Prof. Dr. Lukas Jeker, assistant professor at the University Hospital at the University of Basel and founder of Cimeio, made a significant discovery in his lab.
The technology of cell shielding
Using gene editing tools to insert novel protein variants into HSCs or other types of cells allows the cells to maintain their function while making them resistant to depletion by the paired immunotherapy.
Doing so significantly improves the eligibility and outcomes of hematopoietic stem cell transplants and adoptive cell therapy. The proprietary immunotherapies deplete diseased cells, while the cell-shielding technology protects healthy transplanted cells, allowing a continued safe administration post-transplant.
Recently, Cimeio announced the U.S. Patent Office has issued a key patent covering the company’s Shielded-Cell & Immunotherapy Pairs (SCIP) platform.
The beginnings of Cimeio
Cimeio’s origins lay in basic scientific research started in 2014 in Lukas’ lab that he had just set up at the Department of Biomedicine, the joint venture of the University, the University Hospital and the University Children’s Hospital in Basel.
Initially, the idea was to develop a CRISPR/Cas-based tool to identify functionally relevant miRNA/target interactions to elucidate T cell regulation. To get there, the team used a trick: they edited congenic marker proteins in mouse T cells. The advantage is that a single amino acid exchange in this system flips reactivity of the engineered protein between two antibodies. The flip can therefore easily be quantified using flow cytometry. With this system Lukas Jeker’s team optimized the editing and he realized the enormous potential of CRISPR/Cas to employ allele engineering. With his clinical background Lukas knew this could be used to distinguish donor and host cells and could therefore be exploited therapeutically. These early results were published in a peer reviewed journal after a patent application had been filed.¹
Lukas started talking to Unitectra, the technology transfer office of the University of Basel, and filed the foundational intellectual property (IP). As a next step, he sought to outlicense this IP to gene editing companies, but they weren’t interested. It was too early.

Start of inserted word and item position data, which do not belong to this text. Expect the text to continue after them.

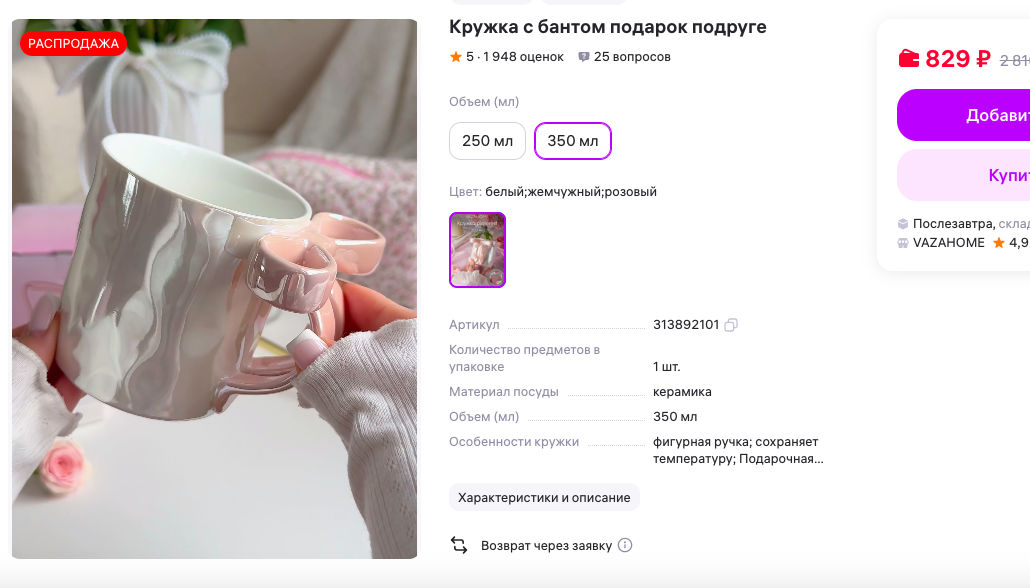Click the delivery box icon
This screenshot has width=1030, height=588.
click(903, 224)
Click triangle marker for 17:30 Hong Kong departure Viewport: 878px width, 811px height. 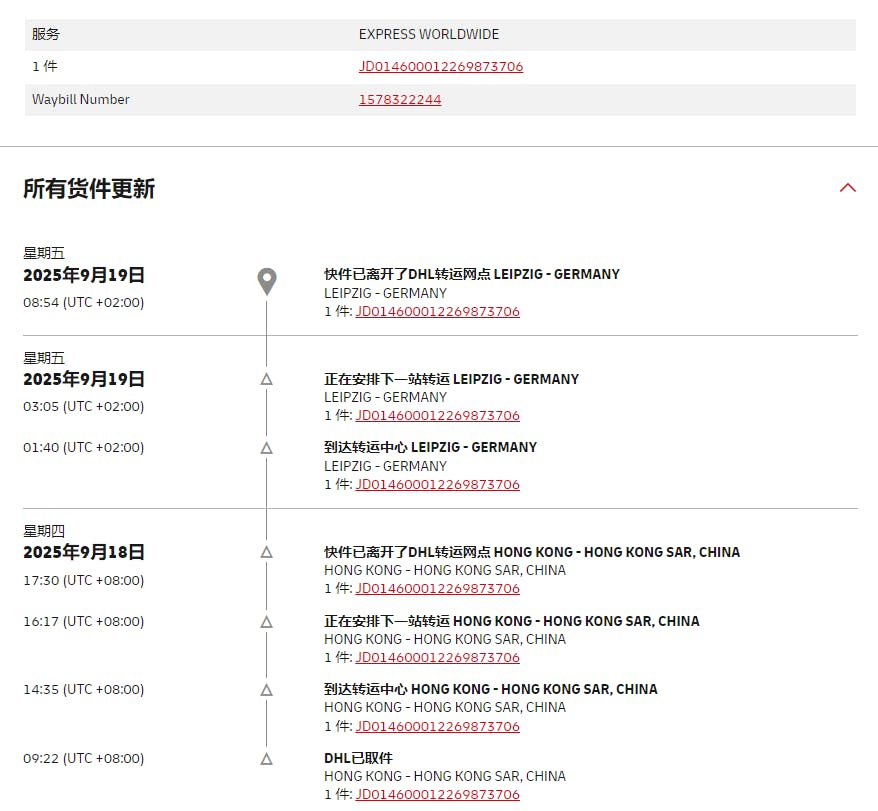[266, 552]
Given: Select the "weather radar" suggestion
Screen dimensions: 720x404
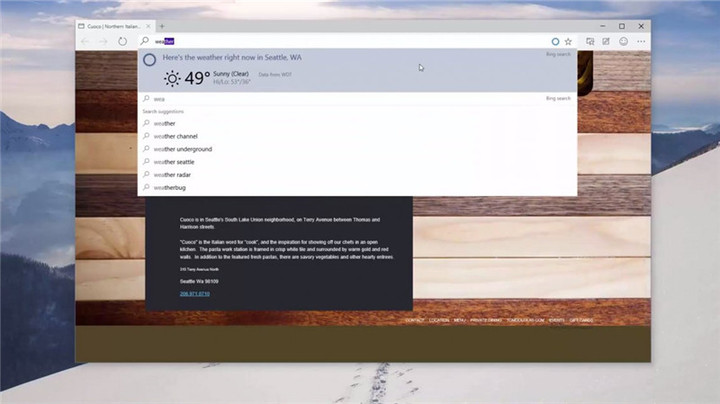Looking at the screenshot, I should tap(170, 174).
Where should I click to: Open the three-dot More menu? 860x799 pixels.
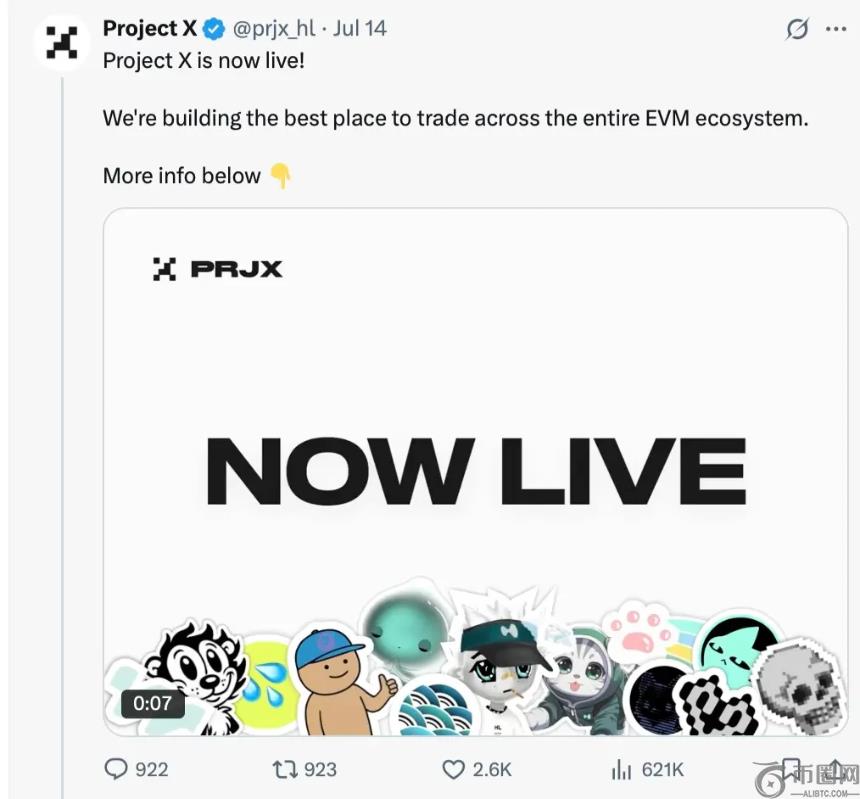835,29
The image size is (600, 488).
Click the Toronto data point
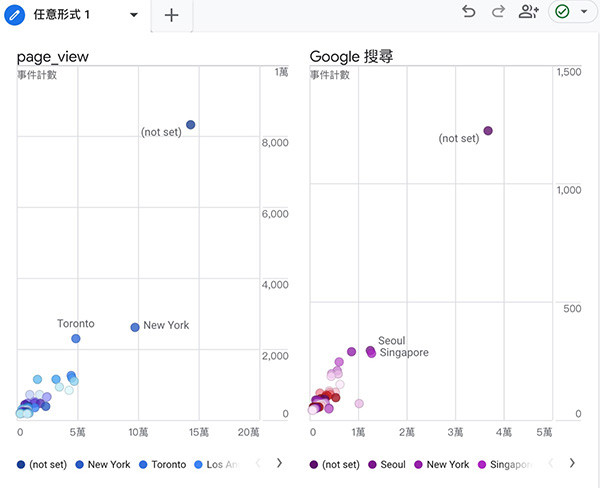pyautogui.click(x=76, y=338)
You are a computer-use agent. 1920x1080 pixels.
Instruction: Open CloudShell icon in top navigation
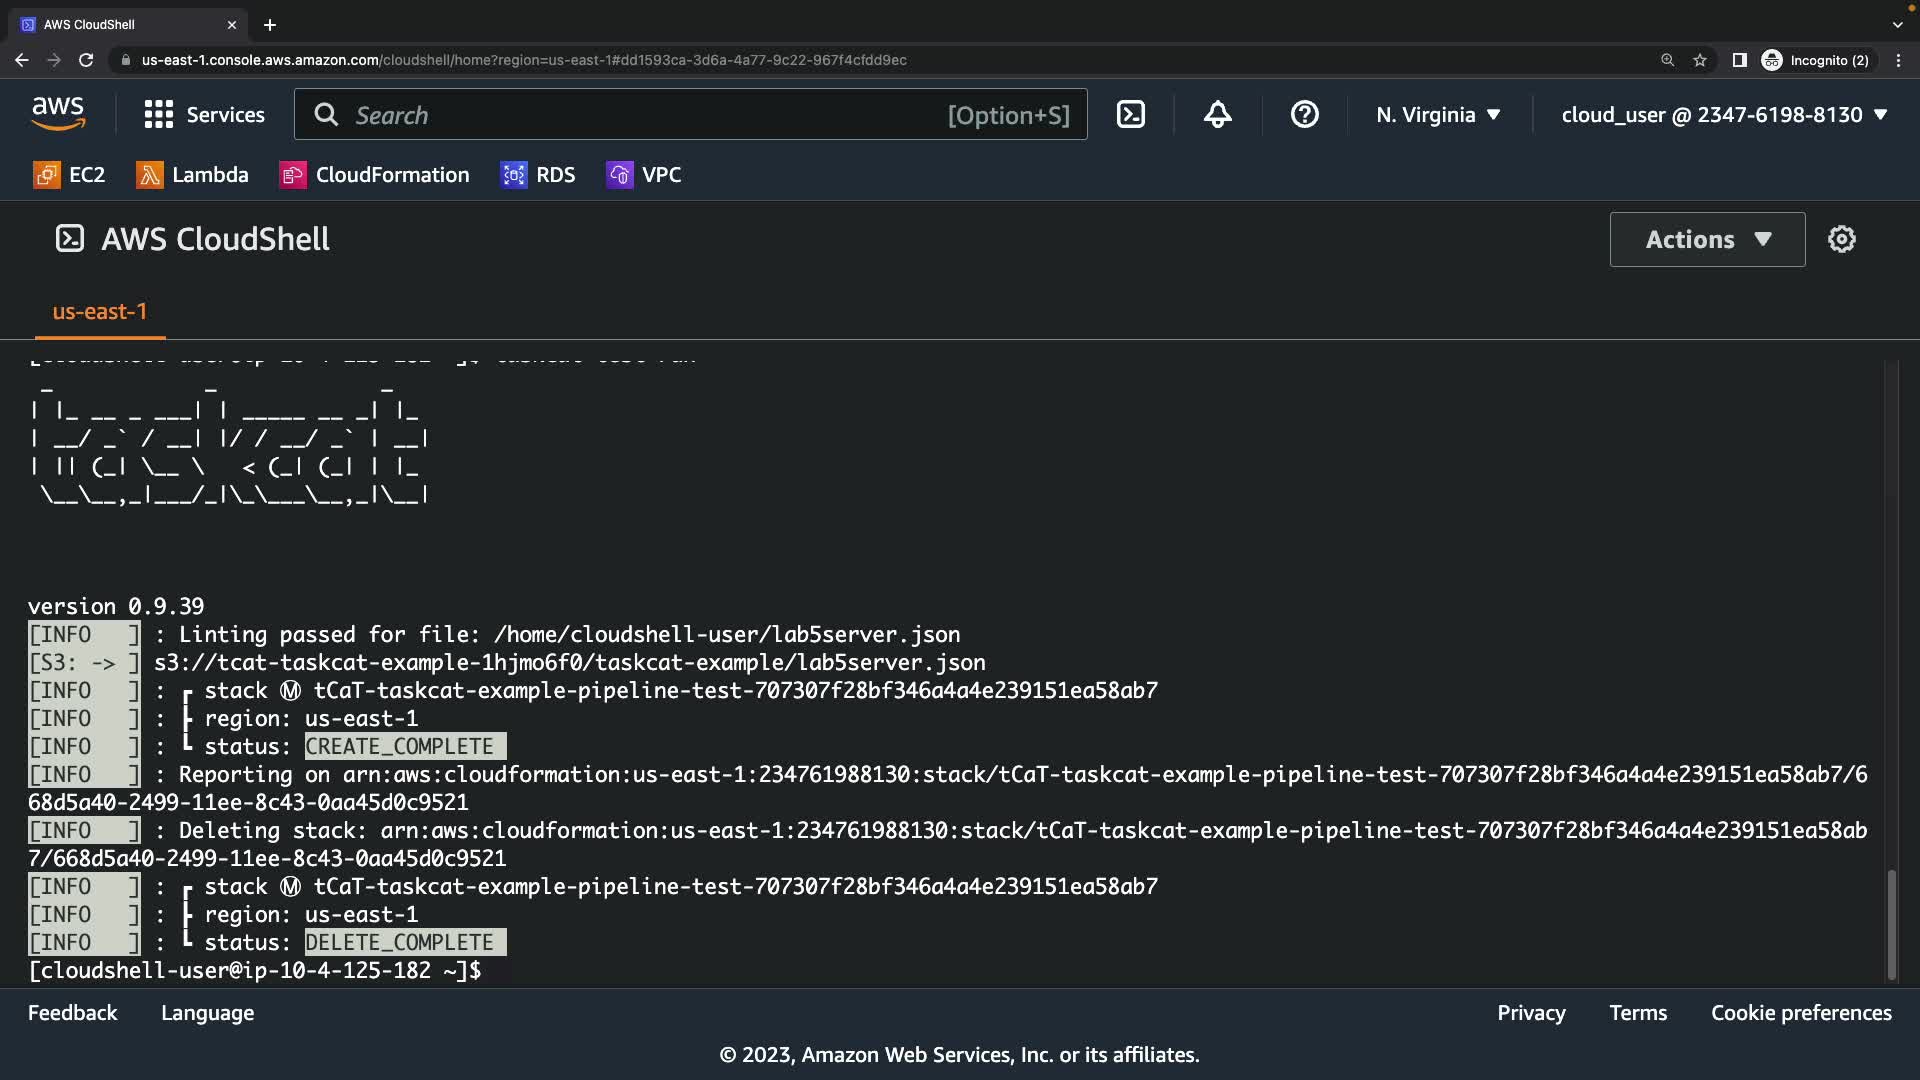(x=1130, y=115)
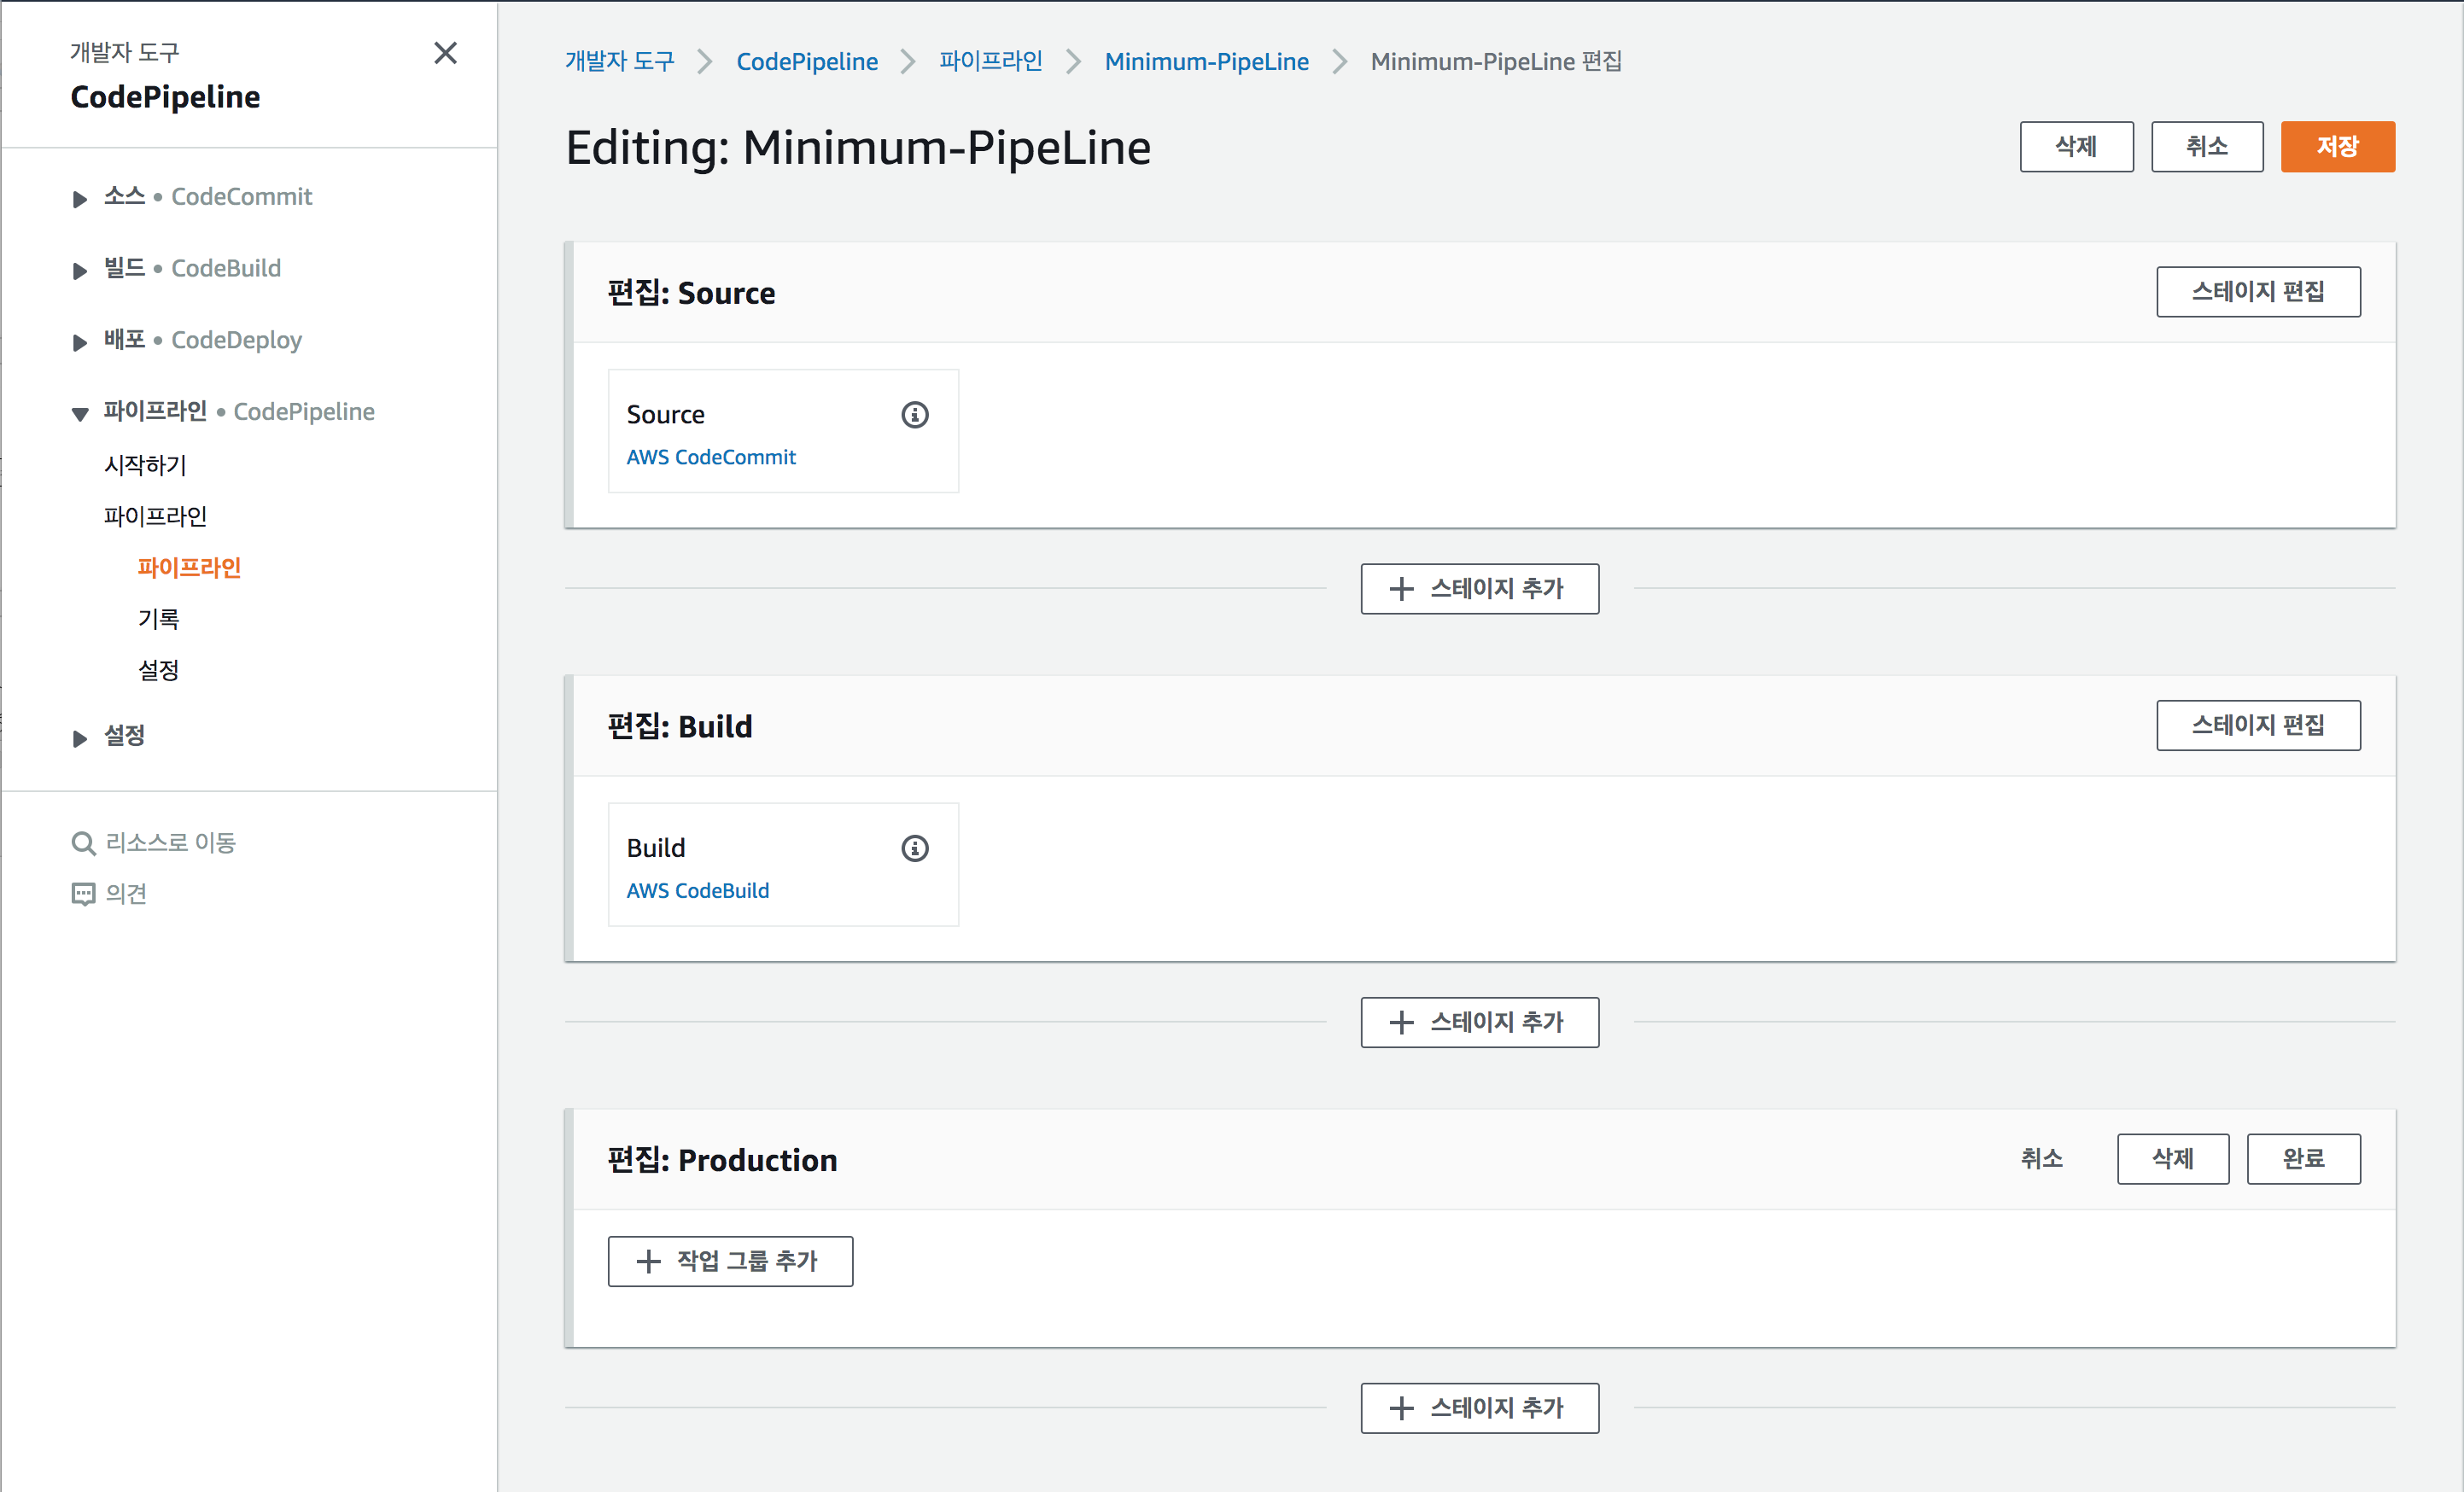The image size is (2464, 1492).
Task: Collapse the 파이프라인 CodePipeline section
Action: pyautogui.click(x=80, y=414)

Lukas quickly concluded that the only way to further develop this approach therapeutically is to found a company. He took some entrepreneurial classes at Unibas and Innosuisse and then contacted BaseLaunch.
But the technology was still a little bit too premature to spin out a company. We advised Lukas to come back once some more foundational data was available as he had the advantage of being able to conduct more translational research still within the academic setting.
Support from BaseLaunch
In 2018, Lukas came back. He put together a compelling deck, explaining his technology, the approach, the supportive data and a rough path forward. He sent off his application and… got the support!